Revise the lines from the one holding "Task: Open the メール未対応 count of 3" through the one holding "Action: tap(14, 17)", inclusive, replacing "Summary" with "Overview" and leaving everything else unchanged.

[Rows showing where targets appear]
::::::::::
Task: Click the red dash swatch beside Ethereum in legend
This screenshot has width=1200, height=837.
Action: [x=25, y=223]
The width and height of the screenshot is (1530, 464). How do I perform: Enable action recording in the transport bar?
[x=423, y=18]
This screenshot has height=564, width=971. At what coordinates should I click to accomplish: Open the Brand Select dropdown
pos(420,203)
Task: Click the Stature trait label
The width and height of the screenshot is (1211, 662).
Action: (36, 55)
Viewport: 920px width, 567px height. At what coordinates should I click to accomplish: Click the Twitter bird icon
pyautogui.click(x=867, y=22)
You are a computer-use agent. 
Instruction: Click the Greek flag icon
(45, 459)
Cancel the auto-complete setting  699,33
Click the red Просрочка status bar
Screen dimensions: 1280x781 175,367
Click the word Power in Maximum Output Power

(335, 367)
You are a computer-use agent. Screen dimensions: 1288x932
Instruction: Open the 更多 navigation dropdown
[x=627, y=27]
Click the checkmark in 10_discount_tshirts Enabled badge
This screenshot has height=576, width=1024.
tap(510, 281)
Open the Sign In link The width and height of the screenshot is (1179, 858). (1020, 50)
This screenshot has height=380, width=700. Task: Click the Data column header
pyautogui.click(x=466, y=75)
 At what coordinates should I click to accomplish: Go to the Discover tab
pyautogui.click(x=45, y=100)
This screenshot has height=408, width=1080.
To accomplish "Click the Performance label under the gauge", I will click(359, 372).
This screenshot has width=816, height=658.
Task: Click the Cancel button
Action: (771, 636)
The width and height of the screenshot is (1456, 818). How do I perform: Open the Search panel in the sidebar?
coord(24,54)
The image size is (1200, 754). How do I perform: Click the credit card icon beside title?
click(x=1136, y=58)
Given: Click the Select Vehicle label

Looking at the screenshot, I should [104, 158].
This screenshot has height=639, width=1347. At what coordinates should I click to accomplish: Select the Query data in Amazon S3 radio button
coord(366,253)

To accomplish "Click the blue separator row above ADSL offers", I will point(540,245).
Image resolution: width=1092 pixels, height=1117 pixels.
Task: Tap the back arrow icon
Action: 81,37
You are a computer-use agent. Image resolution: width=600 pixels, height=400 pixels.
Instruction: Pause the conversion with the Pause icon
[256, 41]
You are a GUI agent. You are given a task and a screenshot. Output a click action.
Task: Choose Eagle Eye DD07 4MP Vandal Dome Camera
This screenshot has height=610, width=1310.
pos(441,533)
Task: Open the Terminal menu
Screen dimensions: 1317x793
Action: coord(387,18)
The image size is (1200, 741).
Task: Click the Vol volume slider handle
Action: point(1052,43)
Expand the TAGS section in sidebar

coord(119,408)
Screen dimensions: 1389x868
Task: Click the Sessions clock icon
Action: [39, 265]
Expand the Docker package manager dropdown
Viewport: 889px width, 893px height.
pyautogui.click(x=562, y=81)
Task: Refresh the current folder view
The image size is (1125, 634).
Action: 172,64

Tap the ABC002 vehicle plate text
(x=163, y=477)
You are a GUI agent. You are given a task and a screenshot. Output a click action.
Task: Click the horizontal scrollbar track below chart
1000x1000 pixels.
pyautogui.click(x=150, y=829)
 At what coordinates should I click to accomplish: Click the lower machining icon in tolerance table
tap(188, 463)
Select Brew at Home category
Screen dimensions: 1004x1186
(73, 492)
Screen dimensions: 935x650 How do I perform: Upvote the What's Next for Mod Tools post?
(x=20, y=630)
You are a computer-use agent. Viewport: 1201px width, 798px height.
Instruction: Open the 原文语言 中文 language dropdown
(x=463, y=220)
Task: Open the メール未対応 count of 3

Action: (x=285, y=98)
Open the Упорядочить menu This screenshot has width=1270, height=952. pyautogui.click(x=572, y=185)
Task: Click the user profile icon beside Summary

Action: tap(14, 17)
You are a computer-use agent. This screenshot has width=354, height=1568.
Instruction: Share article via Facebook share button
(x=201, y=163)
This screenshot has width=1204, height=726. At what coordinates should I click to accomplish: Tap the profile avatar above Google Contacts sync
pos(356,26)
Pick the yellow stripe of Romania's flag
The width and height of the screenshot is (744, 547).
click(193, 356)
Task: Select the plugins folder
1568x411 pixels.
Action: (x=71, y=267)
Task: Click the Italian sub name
::::::::::
_Full answer_
Task: Open the メール未対応 count of 3

Action: (x=285, y=98)
Open the Упорядочить menu This screenshot has width=1270, height=952. pyautogui.click(x=572, y=185)
Task: Click the user profile icon beside Overview

Action: tap(14, 17)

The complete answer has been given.